# 📗 Notebook 2: Semantic Similarity and Vector Closeness

This notebook explores how **embeddings help compare the meaning of sentences**.

**Semantic similarity** is about comparing the *meaning* of two pieces of text — not just whether they use the same words.

Examples:
- “The dog barked loudly.”
- “The canine made noise.”

These don’t share many exact words, but mean nearly the same thing. A basic keyword match wouldn’t see the connection — but a language model does, by encoding meaning in vectors.

When a model like `SentenceTransformer` reads a sentence, it creates an **embedding** — a list of numbers that represents the sentence’s meaning. These embeddings are **vectors in a high-dimensional space**.

### 🧲 Analogy:
- Each sentence is a dot in a big space.
- Sentences with similar meaning are nearby dots.
- The distance between them tells us how semantically similar they are.



### 📐 How Do We Measure Closeness?

The most common method is **cosine similarity**. It measures the *angle* between two vectors.
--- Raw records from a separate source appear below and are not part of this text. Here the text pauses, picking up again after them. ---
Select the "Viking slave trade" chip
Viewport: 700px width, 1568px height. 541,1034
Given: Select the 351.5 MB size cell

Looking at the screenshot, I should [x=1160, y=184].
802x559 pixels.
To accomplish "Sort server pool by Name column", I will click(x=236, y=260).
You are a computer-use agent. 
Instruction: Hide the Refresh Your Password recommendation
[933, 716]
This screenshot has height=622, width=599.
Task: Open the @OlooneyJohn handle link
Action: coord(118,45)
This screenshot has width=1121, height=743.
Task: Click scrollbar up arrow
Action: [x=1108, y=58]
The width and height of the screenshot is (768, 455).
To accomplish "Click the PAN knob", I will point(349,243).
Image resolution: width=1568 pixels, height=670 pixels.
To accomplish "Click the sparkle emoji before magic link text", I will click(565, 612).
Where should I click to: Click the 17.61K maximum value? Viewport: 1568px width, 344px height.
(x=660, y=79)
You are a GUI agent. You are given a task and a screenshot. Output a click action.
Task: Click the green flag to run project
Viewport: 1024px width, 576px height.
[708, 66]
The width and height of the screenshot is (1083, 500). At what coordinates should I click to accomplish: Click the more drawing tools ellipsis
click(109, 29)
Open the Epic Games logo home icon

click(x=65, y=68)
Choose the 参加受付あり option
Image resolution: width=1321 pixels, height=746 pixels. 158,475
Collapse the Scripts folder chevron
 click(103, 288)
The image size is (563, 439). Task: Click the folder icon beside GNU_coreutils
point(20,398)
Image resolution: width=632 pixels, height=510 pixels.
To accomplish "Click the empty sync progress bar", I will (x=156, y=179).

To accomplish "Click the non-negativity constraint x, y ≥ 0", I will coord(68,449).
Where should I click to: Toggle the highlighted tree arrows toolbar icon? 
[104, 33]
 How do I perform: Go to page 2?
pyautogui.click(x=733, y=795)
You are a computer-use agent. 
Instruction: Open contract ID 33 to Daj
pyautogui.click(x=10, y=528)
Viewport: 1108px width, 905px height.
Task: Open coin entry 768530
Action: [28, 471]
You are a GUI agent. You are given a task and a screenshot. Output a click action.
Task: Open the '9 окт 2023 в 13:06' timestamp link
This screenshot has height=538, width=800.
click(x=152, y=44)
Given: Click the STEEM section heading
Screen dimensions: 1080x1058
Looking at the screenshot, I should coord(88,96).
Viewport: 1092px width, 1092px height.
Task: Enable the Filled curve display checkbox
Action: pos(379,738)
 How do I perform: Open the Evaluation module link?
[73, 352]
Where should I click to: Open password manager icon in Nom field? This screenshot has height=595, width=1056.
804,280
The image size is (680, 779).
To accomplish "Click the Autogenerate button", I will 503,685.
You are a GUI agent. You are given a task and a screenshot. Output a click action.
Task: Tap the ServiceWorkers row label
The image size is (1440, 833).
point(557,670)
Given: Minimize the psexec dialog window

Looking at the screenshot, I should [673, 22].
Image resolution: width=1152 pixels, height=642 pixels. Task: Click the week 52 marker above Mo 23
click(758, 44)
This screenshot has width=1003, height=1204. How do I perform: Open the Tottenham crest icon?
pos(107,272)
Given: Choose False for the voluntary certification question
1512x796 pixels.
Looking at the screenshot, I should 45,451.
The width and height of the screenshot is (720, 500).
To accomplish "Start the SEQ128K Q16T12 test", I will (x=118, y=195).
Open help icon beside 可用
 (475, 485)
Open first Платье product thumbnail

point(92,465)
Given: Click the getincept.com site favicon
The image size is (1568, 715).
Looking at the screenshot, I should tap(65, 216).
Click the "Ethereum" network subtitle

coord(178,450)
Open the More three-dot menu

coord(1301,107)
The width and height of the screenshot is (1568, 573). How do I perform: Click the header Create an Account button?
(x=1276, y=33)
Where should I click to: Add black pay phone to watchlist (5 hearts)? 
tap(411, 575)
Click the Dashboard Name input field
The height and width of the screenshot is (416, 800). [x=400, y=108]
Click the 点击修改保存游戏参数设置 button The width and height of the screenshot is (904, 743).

- Cosine similarity = 1.0 → exactly the same direction (perfect match)
- ≈ 0.7–0.9 → similar meaning
- = 0.0 → no similarity
- < 0 → opposite meanings (rare with sentence embeddings)


In [1]:

import logging
import warnings
from transformers.utils import logging as hf_logging
import os
from sentence_transformers import SentenceTransformer
from sklearn.metrics.pairwise import cosine_similarity
from sklearn.decomposition import PCA
import numpy as np
import matplotlib.pyplot as plt
import pandas as pd
import seaborn as sns


# Suppress all user warnings, including HF_TOKEN ones
warnings.filterwarnings("ignore", category=UserWarning)

# Suppress Hugging Face logs
os.environ["HF_HUB_DISABLE_PROGRESS_BARS"] = "1"
hf_logging.set_verbosity_error()
logging.getLogger("huggingface_hub").setLevel(logging.ERROR)

model = SentenceTransformer('all-MiniLM-L6-v2')



## 🔍 Quick Warm-Up Example

A simple test of three sentences. We expect sentences 1 and 2 to be close in meaning, and sentence 3 to differ.


In [None]:

sentences = [
    "The cat sits on the mat.",
    "A feline is on a rug.",
    "I went to the market."
]
embeddings = model.encode(sentences)
similarity_matrix = cosine_similarity(embeddings)

# Display similarity matrix
pd.DataFrame(similarity_matrix, index=sentences, columns=sentences)



## 🧠 Semantic Clustering of Expanded Sentences

Now let’s explore 6 more varied sentences and see how similar topics cluster together.


In [None]:

sentences = [
    "The stock market crashed in 2008.",
    "Financial markets collapsed in the late 2000s.",
    "My dog loves playing fetch in the park.",
    "Throwing a ball for my puppy at the park is fun.",
    "I had toast for breakfast today.",
    "Breakfast was just some plain white bread."
]
vectors = model.encode(sentences)
similarity_matrix = cosine_similarity(vectors)
reduced = PCA(n_components=2).fit_transform(vectors)

# Scatter plot
plt.figure(figsize=(10, 7))
for i, sentence in enumerate(sentences):
    plt.scatter(reduced[i, 0], reduced[i, 1])
    plt.annotate(f"{i+1}. {sentence}", (reduced[i, 0]+0.01, reduced[i, 1]+0.01), fontsize=9)
plt.title("2D Visualization of Sentence Embeddings")
plt.grid(True)
plt.show()



### 🔥 Heatmap: Cosine Similarity Between Sentences

Visualizing pairwise similarity scores.

How to Read the Heatmap
* Each cell shows the similarity between a pair of sentences.
* he diagonal (top-left to bottom-right) will always show 1.0 because each sentence is perfectly similar to itself.
* Lighter blue = higher similarity
* Darker blue = lower similarity

📌 Why It’s Useful

This helps you:
* Spot clusters of sentences with similar meanings.
* Identify outliers that are semantically different.
* Visually explore which sentences are most alike — especially helpful in summarization, clustering, or search applications.


In [None]:

sns.heatmap(similarity_matrix, annot=True, xticklabels=sentences, yticklabels=sentences, cmap="Blues", fmt=".2f")
plt.title("Cosine Similarity Between Sentences")
plt.show()